BEGIN DATA FOR THIS TASK

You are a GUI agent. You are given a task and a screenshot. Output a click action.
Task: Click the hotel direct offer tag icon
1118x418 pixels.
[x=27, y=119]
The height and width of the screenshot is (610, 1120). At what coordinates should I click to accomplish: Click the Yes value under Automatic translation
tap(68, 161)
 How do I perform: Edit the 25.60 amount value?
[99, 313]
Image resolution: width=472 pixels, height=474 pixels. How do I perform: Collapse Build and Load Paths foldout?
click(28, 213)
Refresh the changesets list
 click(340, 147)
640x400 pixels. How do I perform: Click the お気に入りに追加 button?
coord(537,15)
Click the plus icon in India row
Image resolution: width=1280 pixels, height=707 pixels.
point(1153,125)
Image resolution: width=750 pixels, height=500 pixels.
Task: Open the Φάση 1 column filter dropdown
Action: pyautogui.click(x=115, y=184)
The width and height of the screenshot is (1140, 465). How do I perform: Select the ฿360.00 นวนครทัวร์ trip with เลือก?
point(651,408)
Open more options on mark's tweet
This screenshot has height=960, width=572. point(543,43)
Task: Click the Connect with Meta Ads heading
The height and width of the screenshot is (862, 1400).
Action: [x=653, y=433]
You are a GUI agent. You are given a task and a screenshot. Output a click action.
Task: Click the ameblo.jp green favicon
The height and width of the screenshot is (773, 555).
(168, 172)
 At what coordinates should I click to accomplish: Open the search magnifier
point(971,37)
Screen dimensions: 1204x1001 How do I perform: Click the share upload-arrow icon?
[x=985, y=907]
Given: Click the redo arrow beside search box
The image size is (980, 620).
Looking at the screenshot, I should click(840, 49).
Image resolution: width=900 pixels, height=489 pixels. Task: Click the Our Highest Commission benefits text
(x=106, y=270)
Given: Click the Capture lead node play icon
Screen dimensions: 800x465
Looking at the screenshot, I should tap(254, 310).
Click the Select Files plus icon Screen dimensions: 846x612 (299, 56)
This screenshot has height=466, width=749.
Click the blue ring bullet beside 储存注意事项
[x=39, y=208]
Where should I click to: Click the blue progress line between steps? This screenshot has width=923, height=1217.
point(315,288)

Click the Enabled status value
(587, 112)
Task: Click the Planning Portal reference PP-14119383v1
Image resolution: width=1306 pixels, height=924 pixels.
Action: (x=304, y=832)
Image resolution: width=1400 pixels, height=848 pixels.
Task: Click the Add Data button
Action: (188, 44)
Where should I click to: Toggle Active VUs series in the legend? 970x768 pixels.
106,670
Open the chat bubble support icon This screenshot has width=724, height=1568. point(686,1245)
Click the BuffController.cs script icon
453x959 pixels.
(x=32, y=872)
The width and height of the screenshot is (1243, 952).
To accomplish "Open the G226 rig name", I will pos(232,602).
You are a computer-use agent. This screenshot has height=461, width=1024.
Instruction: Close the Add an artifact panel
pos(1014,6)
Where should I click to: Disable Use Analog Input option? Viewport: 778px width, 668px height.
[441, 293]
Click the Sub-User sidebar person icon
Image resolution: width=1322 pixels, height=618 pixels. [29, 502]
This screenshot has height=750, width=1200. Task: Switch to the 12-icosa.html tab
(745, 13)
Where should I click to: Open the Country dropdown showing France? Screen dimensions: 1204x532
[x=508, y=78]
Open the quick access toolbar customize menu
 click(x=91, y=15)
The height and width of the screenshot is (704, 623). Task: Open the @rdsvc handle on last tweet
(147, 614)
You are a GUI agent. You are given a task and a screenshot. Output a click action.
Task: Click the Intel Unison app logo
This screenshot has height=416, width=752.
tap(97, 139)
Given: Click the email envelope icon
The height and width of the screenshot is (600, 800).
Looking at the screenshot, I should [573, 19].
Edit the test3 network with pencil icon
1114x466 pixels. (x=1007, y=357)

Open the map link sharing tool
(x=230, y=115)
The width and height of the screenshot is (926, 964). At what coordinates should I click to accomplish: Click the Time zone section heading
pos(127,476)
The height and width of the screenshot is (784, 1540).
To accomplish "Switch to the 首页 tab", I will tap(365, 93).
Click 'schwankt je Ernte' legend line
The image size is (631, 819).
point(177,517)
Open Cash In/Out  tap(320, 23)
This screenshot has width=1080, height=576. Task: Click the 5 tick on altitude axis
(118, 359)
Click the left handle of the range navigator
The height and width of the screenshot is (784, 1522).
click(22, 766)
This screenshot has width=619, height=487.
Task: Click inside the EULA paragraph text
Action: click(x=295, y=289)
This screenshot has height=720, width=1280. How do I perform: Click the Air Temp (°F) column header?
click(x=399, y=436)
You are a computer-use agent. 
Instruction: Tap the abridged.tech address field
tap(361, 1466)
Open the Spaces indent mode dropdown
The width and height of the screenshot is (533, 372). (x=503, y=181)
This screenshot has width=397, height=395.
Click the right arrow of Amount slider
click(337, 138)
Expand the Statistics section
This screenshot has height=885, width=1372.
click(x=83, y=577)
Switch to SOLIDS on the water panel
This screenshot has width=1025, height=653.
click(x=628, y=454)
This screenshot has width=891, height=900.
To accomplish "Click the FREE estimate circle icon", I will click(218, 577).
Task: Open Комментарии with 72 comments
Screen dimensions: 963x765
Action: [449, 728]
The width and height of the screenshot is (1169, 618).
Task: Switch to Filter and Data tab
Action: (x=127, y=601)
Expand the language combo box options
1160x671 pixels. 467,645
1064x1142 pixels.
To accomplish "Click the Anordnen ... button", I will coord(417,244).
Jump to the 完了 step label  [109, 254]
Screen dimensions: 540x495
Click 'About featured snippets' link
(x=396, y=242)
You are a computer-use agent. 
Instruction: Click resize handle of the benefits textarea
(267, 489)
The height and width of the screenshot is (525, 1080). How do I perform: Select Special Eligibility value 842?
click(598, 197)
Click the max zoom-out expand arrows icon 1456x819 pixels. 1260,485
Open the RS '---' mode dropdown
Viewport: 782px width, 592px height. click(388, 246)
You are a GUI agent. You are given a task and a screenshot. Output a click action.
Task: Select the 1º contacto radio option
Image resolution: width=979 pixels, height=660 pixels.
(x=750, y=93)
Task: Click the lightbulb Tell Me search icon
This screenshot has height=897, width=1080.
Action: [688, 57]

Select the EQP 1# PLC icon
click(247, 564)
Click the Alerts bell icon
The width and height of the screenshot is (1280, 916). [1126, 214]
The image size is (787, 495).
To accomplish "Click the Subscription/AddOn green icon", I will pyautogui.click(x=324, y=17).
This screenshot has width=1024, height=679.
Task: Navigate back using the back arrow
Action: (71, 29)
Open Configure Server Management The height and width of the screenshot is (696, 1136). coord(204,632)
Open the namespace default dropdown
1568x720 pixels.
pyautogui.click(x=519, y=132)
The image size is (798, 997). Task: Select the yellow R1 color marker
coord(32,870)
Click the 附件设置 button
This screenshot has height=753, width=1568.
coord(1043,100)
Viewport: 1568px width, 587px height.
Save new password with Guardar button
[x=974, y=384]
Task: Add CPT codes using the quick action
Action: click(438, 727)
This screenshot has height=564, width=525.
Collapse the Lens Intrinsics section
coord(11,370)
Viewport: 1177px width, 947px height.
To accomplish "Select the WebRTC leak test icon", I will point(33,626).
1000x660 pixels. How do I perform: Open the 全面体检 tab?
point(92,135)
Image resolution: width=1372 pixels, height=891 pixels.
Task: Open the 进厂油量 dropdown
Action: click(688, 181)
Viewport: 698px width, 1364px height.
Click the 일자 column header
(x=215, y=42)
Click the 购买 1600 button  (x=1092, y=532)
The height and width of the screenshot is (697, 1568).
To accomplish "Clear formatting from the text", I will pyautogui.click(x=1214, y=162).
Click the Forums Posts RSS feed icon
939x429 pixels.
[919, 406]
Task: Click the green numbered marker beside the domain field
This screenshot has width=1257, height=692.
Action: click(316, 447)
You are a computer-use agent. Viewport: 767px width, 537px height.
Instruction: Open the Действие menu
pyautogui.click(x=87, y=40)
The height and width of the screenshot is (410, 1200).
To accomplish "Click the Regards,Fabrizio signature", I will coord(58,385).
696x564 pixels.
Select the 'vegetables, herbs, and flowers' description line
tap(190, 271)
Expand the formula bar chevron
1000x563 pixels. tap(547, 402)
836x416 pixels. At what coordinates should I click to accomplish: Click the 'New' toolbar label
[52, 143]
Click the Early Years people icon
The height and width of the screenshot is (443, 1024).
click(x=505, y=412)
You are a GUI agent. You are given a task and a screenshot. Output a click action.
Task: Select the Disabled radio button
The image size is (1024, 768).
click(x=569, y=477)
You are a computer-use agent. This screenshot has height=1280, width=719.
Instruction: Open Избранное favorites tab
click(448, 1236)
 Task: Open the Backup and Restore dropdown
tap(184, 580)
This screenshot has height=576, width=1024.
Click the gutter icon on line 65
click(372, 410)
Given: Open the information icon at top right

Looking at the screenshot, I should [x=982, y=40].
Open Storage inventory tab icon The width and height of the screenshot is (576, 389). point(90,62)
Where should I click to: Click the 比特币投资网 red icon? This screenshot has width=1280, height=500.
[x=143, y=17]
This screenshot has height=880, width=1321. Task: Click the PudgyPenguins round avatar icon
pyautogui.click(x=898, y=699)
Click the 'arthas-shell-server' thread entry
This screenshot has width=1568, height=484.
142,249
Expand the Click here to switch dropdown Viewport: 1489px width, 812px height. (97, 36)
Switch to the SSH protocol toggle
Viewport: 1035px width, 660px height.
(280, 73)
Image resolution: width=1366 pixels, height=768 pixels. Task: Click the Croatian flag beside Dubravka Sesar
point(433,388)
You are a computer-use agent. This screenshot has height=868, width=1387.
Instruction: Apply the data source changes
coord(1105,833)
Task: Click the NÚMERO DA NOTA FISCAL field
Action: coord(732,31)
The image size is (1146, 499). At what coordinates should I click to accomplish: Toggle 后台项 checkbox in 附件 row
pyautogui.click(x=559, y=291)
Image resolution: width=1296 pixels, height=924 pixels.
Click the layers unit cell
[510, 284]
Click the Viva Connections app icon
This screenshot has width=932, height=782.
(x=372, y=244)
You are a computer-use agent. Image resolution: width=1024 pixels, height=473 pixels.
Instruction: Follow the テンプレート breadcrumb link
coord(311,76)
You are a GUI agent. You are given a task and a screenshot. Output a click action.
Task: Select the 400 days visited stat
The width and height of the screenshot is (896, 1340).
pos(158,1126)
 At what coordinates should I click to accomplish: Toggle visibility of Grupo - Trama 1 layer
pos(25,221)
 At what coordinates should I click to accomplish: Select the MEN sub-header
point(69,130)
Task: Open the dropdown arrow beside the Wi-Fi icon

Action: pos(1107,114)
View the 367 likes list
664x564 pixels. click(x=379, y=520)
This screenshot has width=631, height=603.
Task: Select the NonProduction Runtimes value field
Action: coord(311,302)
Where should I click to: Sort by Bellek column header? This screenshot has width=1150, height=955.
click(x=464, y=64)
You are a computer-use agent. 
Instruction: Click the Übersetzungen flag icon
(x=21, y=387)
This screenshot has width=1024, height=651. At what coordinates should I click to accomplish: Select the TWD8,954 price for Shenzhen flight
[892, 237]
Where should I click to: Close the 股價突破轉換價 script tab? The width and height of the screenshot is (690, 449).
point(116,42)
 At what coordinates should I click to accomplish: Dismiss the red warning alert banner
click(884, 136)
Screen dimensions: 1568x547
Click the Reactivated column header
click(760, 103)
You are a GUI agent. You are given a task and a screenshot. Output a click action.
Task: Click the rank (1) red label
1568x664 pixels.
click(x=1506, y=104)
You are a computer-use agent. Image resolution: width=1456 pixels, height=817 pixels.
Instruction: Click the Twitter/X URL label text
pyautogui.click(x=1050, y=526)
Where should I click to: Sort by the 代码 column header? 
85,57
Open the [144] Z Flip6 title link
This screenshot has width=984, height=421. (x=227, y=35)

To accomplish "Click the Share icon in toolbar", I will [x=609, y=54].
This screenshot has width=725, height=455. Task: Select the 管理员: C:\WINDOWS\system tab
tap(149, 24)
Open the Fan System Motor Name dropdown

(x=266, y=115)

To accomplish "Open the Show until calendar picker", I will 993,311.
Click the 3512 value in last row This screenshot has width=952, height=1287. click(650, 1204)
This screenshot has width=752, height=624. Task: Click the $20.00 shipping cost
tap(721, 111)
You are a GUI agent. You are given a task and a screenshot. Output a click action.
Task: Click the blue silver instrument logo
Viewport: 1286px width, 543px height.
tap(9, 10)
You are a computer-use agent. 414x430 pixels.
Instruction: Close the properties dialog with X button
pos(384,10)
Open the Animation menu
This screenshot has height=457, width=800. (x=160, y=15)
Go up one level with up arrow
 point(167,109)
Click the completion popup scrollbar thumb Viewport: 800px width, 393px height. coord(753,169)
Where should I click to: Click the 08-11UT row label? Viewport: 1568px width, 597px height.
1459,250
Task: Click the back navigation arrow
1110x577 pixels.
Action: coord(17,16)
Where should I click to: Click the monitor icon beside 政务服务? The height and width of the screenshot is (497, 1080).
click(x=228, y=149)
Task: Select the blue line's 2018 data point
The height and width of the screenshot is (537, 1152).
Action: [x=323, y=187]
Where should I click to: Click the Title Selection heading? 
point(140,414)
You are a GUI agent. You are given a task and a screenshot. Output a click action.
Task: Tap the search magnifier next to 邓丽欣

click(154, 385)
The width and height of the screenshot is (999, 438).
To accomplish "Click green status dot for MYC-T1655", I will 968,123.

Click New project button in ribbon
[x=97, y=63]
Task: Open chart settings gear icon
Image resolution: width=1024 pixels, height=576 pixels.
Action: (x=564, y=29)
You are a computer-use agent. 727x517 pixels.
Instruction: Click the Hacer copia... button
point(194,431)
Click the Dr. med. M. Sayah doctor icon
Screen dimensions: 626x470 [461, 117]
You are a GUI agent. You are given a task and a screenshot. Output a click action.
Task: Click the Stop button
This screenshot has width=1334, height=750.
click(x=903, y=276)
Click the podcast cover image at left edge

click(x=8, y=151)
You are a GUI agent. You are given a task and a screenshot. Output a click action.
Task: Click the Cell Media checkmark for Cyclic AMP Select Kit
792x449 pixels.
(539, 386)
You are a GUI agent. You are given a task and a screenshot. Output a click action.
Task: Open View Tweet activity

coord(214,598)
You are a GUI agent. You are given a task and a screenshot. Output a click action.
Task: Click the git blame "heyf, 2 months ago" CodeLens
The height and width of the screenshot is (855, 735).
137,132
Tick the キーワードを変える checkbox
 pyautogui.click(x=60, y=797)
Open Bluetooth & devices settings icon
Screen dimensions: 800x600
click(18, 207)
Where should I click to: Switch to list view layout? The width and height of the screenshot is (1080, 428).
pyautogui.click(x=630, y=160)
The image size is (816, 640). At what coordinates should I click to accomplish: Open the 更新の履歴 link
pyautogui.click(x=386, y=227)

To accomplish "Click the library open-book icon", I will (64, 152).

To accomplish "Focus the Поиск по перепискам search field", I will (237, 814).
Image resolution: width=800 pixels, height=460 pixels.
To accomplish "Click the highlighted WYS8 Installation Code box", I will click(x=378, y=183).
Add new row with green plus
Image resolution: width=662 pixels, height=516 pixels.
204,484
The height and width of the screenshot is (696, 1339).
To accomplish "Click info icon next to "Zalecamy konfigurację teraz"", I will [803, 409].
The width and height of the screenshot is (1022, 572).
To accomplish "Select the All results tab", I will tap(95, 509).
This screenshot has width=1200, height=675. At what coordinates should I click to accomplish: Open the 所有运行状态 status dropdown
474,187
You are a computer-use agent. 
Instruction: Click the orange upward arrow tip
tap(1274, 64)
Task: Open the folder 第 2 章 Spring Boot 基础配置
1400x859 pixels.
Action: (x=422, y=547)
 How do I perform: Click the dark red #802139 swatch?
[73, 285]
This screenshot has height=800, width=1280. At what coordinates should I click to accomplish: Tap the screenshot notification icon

END DATA FOR THIS TASK

**PROBLEM**
Show me every line of the entries above that holds "radio".

**FINISHED TASK**
Task: Select the 1º contacto radio option
Task: Select the Disabled radio button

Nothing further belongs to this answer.